Выпускник (СИ) - Купцов Мэт. Страница 69
Когда заходишь внутрь, сразу же охватывал лёгкий трепет от блеска витрин и просторных торговых залов. Всё пространство было разделено на секции, и каждая манила особым ассортиментом. Здесь можно было найти модную одежду, обувь, духи, ткани, ковры, и даже бытовую технику — всё по советским стандартам считалось «высшей категорией» качества. Только искать надо было часто и очень дотошно, чтобы «успеть схватить», ибо спрос превышал предложение в разы.
Покупатели, не отводя взгляда, рассматривали изысканные модели обуви из Чехословакии, модные ткани из Югославии и фирменные швейные машинки. У ЦУМа, особенно к выходным, выстраивались длинные очереди — в надежде ухватить редкий товар. А для тех, кто попадал внутрь, это был момент особой радости, почти триумфа. Сами советские люди, сдержанно улыбаясь, передвигались между залами, заворожённые возможностью быть частью чего-то большого и значимого.

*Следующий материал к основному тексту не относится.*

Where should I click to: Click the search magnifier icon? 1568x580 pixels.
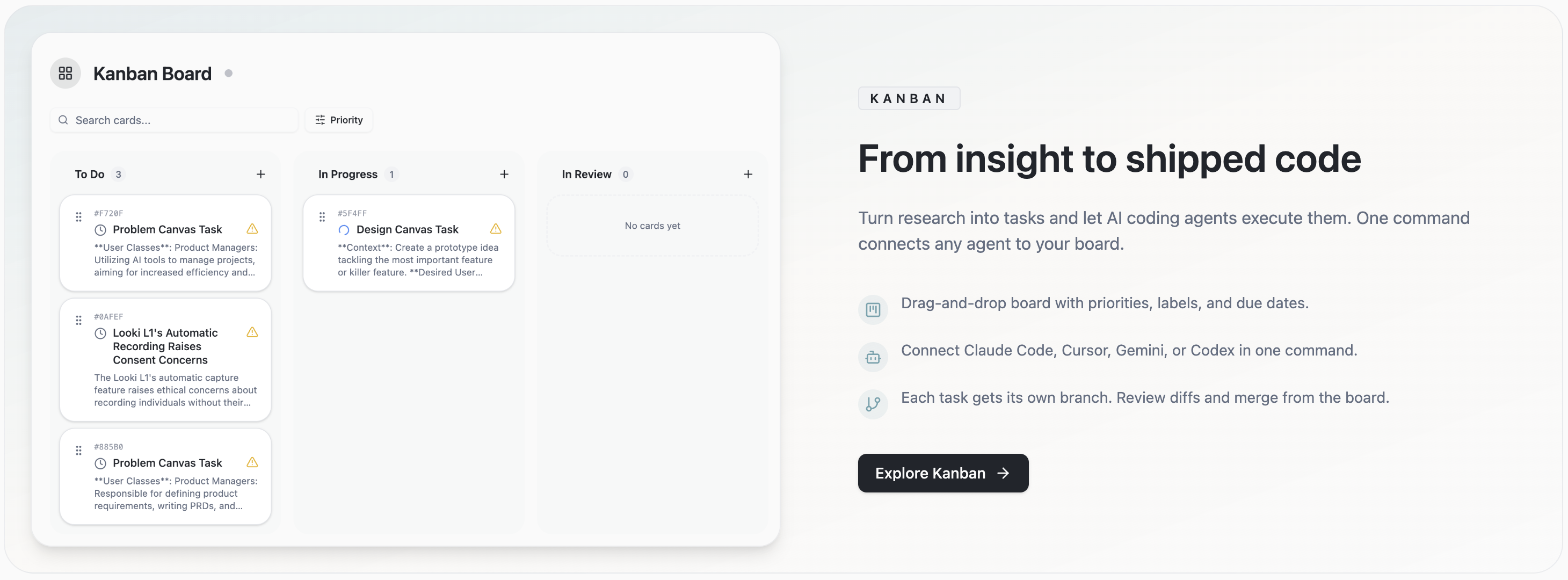point(63,120)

На каждом этаже витал запах новых товаров и весомых покупок. Тишину зала нарушал звук шагов, порой — шелест упаковочной бумаги, а иногда — радостные возгласы отысканного и ухваченного «чуда».
Я не мог поверить своим глазам, зачем Рытвину устраивать мне экскурсию по магазину.
— Бывал здесь? — спросил он меня, едва подошли к одному из отделов.
— Да.
— А ты, журналист, слышал, что Антон Чехов был постоянным клиентом, гулял здесь также как мы с тобой сейчас, — посмотрел на меня внимательно. Но я всё равно не понял, к чему майор ведет эти речи. — А Иосиф Сталин приводил здание в качестве антипримера при моделировании танков!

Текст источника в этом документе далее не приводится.